«Quid Prodest», ou qui a besoin de la guerre, dans le golfe Persique?

Le programme nucléaire iranien a atteint un nouveau niveau.

Les dernières acquisitions, dans le domaine, ont été présentées, mercredi 15 février, par le Président Mahmoud Ahmadinejad. Il a déclaré que personne n’empêchera son pays «d’acquérir l’énergie nucléaire pacifique».

Les pays occidentaux et Israël ont leur propre point de vue : selon les experts, la période des actions militaires actives contre l’Iran n’est pas bien loin. Moscou prévient : la Russie n’a pas l’intention de se joindre aux sanctions anti-iraniennes.

A ce qu’il paraît, l’Occident ne croit pas beaucoup au succès des sanctions et il continue à augmenter la pression militaire sur Téhéran.
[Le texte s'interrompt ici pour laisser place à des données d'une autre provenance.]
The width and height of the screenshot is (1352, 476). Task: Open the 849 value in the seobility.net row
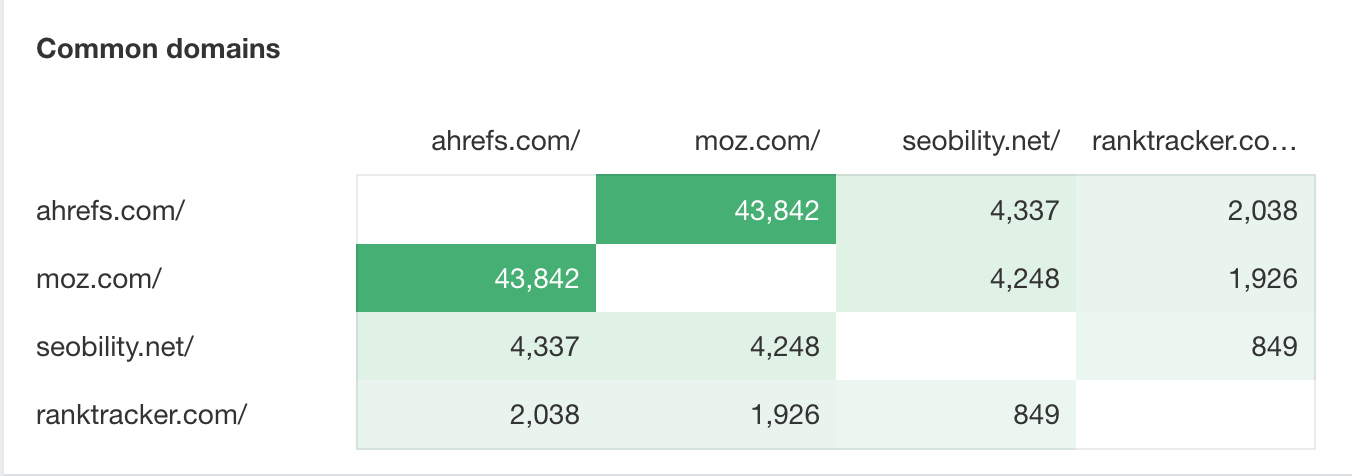tap(1276, 347)
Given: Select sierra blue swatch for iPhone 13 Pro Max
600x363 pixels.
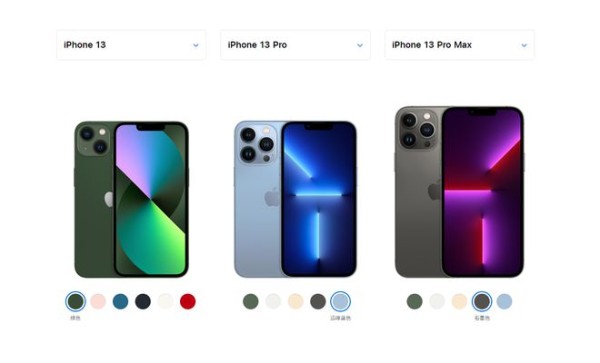Looking at the screenshot, I should pyautogui.click(x=504, y=301).
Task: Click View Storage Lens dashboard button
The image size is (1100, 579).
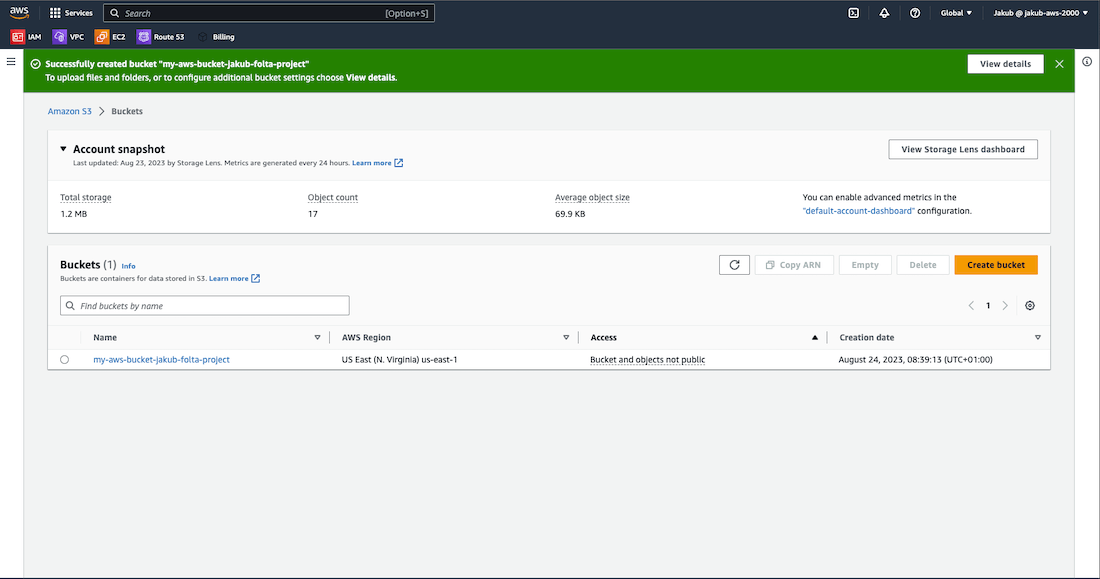Action: (962, 149)
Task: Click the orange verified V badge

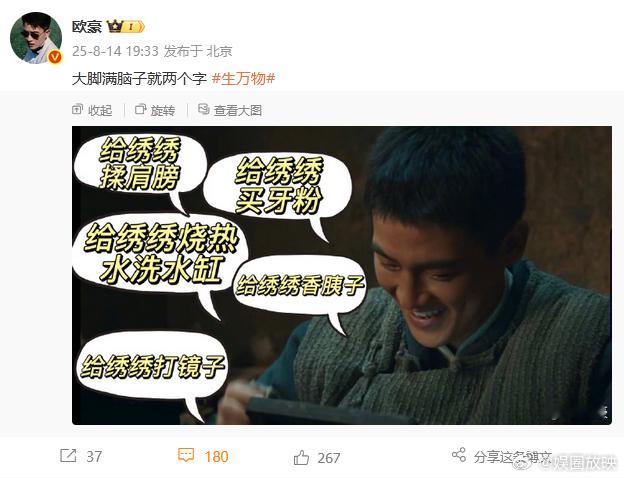Action: (x=55, y=57)

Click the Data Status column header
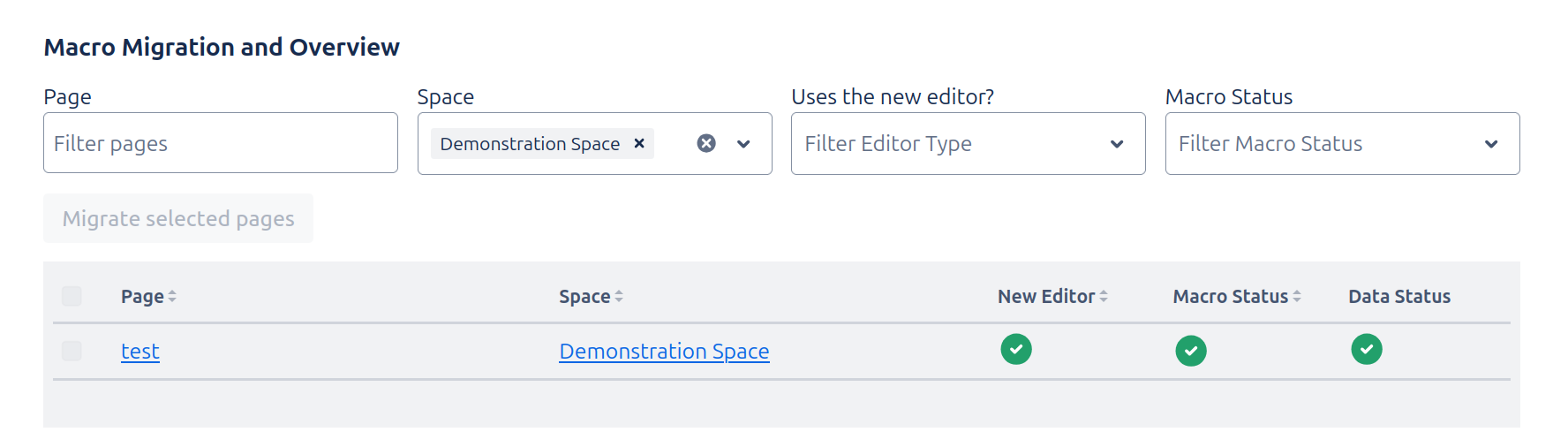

Selon le chef du Comité de la Douma d’Etat de Russie chargé de la défense, Vladimir Komoedov, un groupement militaire des États-Unis et de l’OTAN, qui possède de 450 missiles, se concentre autour de l’Iran.
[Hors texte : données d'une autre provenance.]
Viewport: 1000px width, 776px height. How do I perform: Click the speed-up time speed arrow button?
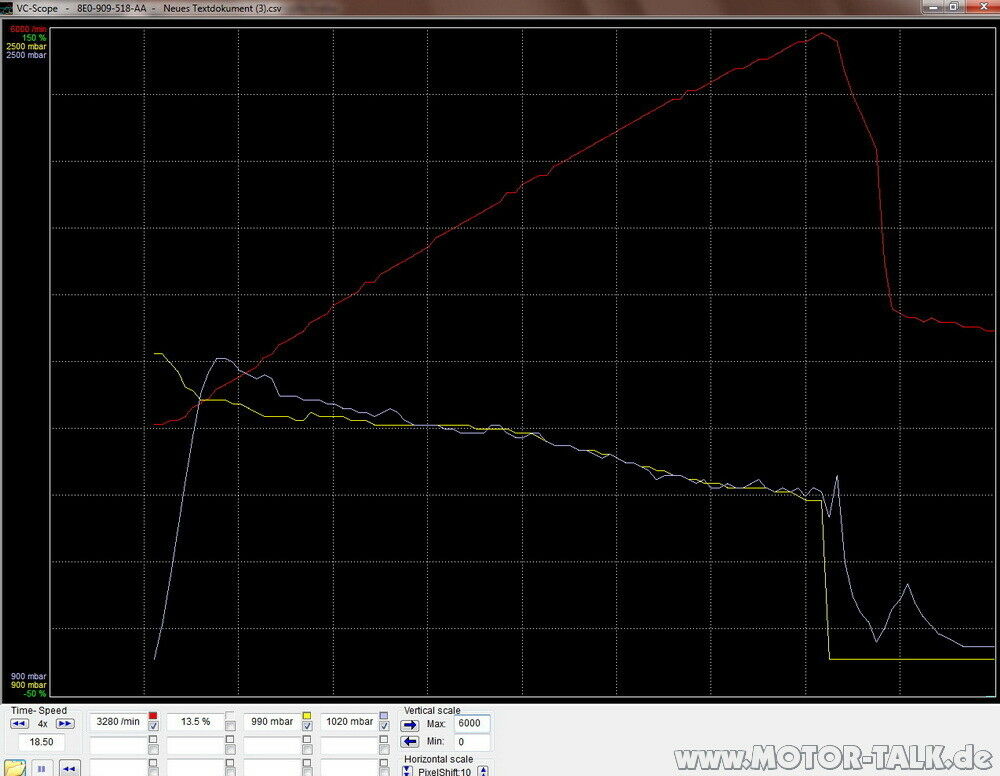pos(64,722)
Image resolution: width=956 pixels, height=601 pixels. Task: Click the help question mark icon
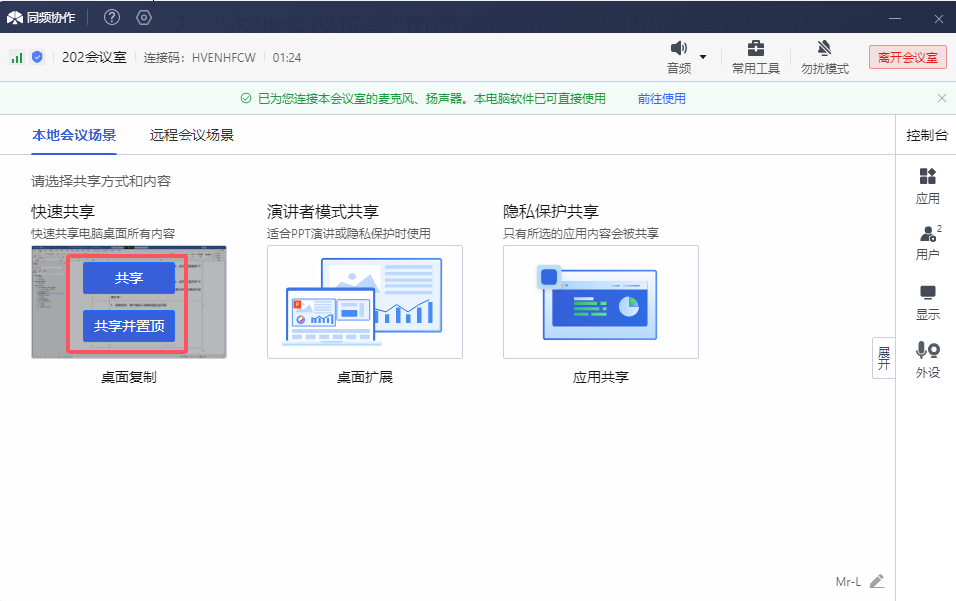(112, 17)
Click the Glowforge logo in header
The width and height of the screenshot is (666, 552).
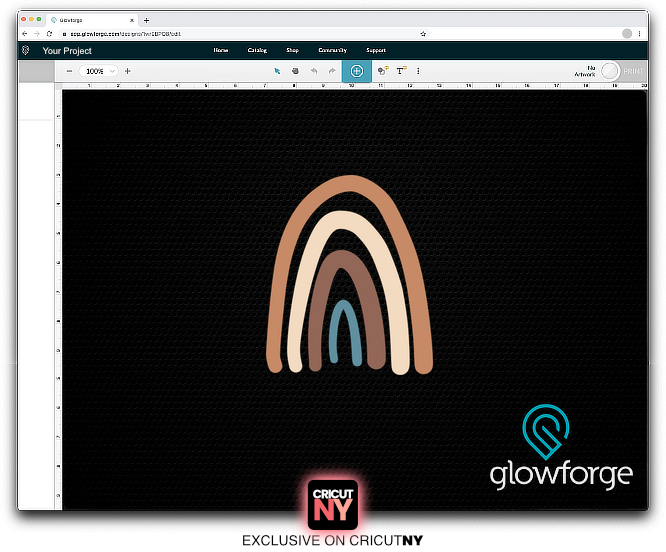pyautogui.click(x=26, y=50)
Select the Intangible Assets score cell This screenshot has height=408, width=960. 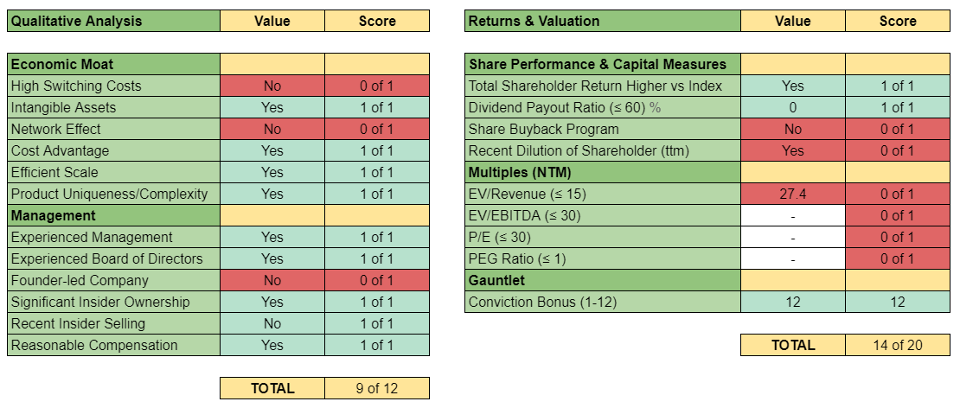(376, 107)
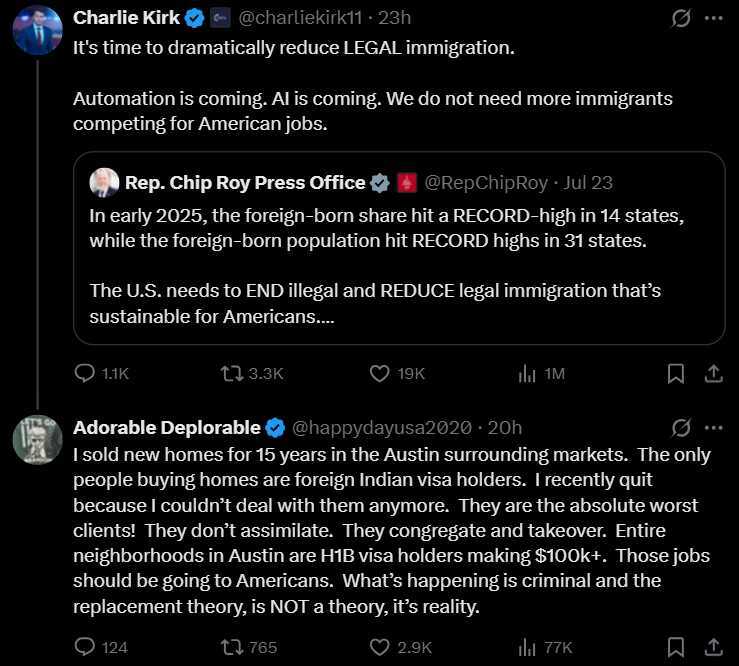Viewport: 739px width, 666px height.
Task: Reply to Charlie Kirk's post
Action: (x=101, y=374)
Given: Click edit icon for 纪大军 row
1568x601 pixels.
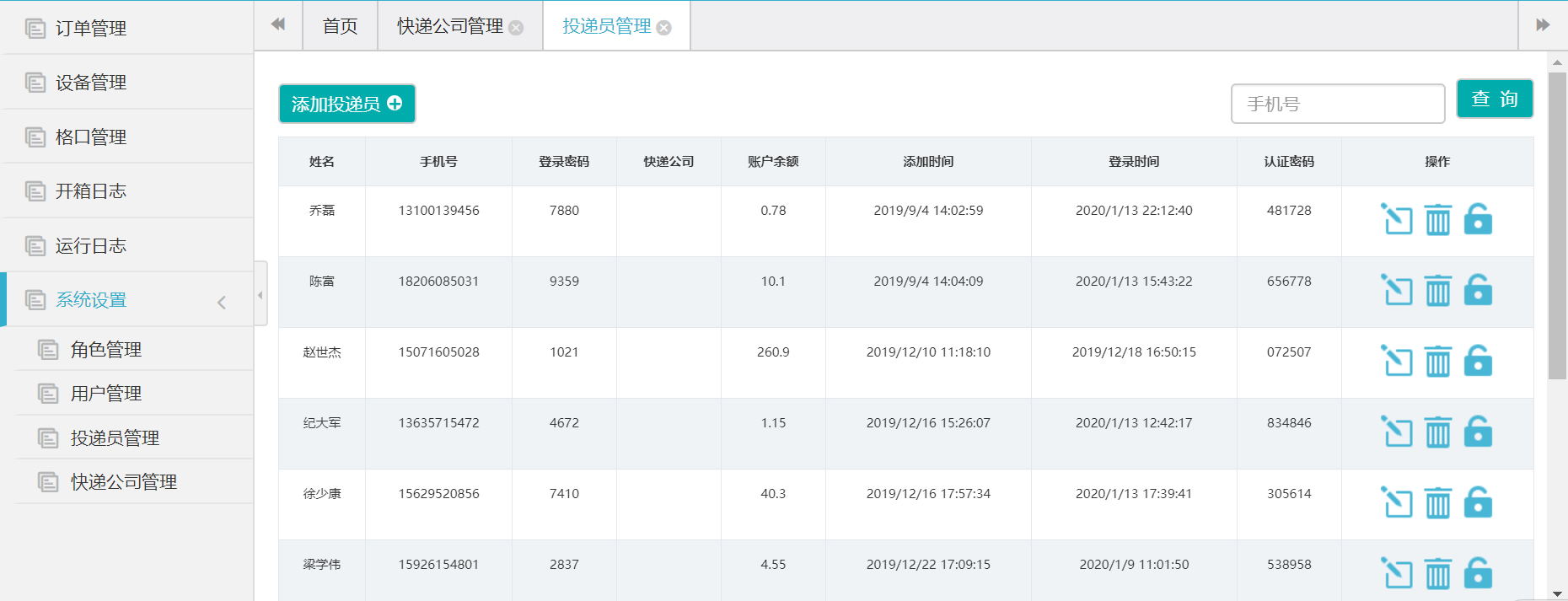Looking at the screenshot, I should tap(1396, 432).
La situation, en Syrie, menace la stabilité. La même équipe, avec Washington, en tête, et les voisins arabes de Damas, veulent que le régime de Bachar al-Assad soit renversé. Il est peu probable qu’ils y renoncent : parce que les actions contre la Syrie et l’Iran, ce sont les éléments de la même chaîne, croit l’expert militaire Viktor Baranets. Bien sûr que l’Iran est l’objectif numéro un, pour l’Occident. Si les actions militaires réelles ont lieu, les sites nucléaires iraniens et des centres stratégiques seront bombardés. En ce qui concerne la Syrie, l’Occident essaiera de bloquer les attaques possibles des troupes syriennes.

Les messages concernant les actes de terrorisme aggravent la situation. Plus tôt, cette semaine, les terroristes ont essayé d’attaquer les diplomates israéliens, à Tbilissi et à Delhi. Les autorités israéliennes ont accusé l’Iran et le groupement libanais chiite «Hezbollah» d’avoir organisé ces attaques. Outre cela, quelques explosions ont eu lieu, à Bangkok. Les autorités thaïlandaises ont, également, conclu que c’étaient les Iraniens, qui avaient préparé les attentats, l’un d’eux a été même arrêté. Téhéran rejette toutes ces accusations.

Si ce n’était pas l’Iran, qui, alors ? Comme disaient les Romains anciens, «quid prodest» – «Cherche pour qui c’est avantageux». Ce n’est pas le secret que plusieurs groupements terroristes coopèrent, avec succès, avec certains services spéciaux. Pourquoi ne pas donner à la société internationale quelques prétextes, qui justifieraient la nécessité d’introduire, d’urgence, la démocratie, dans un pays ?

Moscou souligne que certains pays peuvent envisager la situation actuelle, comme des nouvelles possibilités et suivre, cyniquement, la voie du renversement du gouvernement, à Téhéran. Selon le ministère russe des Affaires étrangères, la Russie exclue la possibilité de sa participation à ce scénario. La communauté internationale peut et doit aider à régler les conflits, par des moyens pacifiques, sans imposer aux Etats souverains des recettes, déjà, prêtes.